Work instructions =>
Give again the line that contains "Given: Toggle X-axis lock" and every line after it to the end of the records. Keep them exactly as they are and add nothing.
[Start of section]
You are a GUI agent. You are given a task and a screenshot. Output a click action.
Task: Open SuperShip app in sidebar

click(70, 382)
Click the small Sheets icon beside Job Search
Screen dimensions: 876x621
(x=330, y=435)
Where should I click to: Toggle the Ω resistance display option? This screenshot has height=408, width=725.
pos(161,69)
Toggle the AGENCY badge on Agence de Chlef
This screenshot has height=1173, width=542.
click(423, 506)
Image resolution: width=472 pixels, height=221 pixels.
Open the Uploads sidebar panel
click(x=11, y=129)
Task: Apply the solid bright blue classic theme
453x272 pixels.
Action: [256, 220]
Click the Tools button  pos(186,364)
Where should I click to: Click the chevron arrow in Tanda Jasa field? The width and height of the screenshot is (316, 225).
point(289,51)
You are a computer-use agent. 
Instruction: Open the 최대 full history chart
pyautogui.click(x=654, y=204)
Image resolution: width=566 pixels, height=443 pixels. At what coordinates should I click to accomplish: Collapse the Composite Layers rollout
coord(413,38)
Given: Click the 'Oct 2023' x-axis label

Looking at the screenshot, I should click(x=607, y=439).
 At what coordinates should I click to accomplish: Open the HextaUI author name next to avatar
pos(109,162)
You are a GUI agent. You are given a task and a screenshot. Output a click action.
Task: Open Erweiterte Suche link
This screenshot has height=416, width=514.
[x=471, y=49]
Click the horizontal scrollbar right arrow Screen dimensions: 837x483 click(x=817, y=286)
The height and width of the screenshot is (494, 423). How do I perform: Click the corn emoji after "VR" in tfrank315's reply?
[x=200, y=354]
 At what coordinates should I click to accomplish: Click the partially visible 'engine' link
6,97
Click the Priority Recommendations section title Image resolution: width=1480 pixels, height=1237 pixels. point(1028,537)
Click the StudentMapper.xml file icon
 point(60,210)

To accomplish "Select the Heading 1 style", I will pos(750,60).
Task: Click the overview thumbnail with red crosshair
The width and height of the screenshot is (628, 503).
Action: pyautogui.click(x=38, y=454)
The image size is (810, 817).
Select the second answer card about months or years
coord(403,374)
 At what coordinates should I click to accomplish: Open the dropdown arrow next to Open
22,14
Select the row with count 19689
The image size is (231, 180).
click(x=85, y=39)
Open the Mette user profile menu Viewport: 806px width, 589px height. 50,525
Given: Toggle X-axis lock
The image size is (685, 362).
[End of section]
Output of the exercise =>
Given: Toggle X-axis lock
The image size is (685, 362).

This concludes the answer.